Listeners use their knowledge of how language is structured to aid speech recognition in everyday communication. When it comes to children with congenital hearing loss severe enough to warrant cochlear implants (CIs), the question arises of whether these children can acquire the language knowledge needed to aid speech recognition, in spite of only having spectrally degraded signals available to them. That question was addressed in the present study. Specifically, there were three goals: (1) to compare the language structures used by children with CIs to those of children with normal hearing (NH); (2) to assess the amount of variance in the language measures explained by phonological awareness and lexical knowledge; and (3) to assess the amount of variance in the language measures explained by factors related to the hearing loss itself and subsequent treatment.
Language samples were obtained and transcribed for 40 children who had just completed kindergarten: 19 with NH and 21 with CIs. Five measures were derived from Systematic Analysis of Language Transcripts: (1) mean length of utterance in morphemes, (2) number of conjunctions, excluding and, (3) number of personal pronouns, (4) number of bound morphemes, and (5) number of different words. Measures were also collected on phonological awareness and lexical knowledge. Statistics examined group differences, as well as the amount of variance in the language measures explained by phonological awareness, lexical knowledge, and factors related to hearing loss and its treatment for children with CIs.

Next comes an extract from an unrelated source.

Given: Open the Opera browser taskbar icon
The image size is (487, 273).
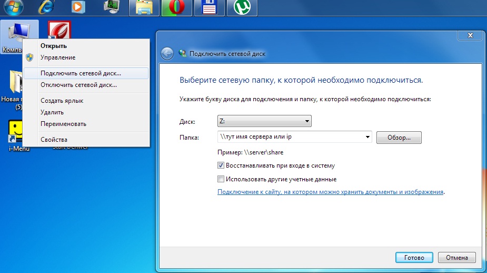Looking at the screenshot, I should click(176, 8).
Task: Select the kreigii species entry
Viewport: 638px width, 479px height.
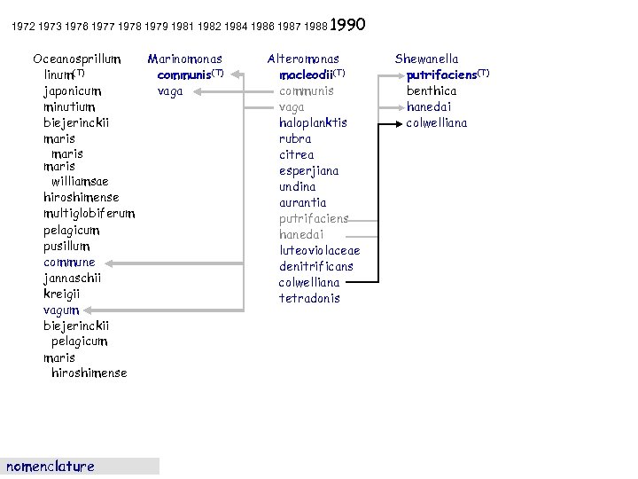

Mean scores of children with CIs were roughly one standard deviation below those of children with NH on all language measures, including lexical knowledge, matching outcomes of other studies. Mean scores of children with CIs were closer to two standard deviations below those of children with NH on two out of three measures of phonological awareness (specifically those related to phonemic structure). Lexical knowledge explained significant amounts of variance on three language measures, but only one measure of phonological awareness (sensitivity to word-final phonemic structure) explained any significant amount of unique variance beyond that, and on only one language measure (number of bound morphemes). Age at first implant, but no other factors related to hearing loss or its treatment, explained significant amounts of variance on the language measures, as well.
In spite of early intervention and advances in implant technology, children with CIs are still delayed in learning language, but grammatical knowledge is less affected than phonological awareness. Because there was little contribution to language development measured for phonological awareness independent of lexical knowledge, it was concluded that children with CIs could benefit from intervention focused specifically on helping them learn language structures, in spite of the likely phonological deficits they experience as a consequence of having degraded inputs.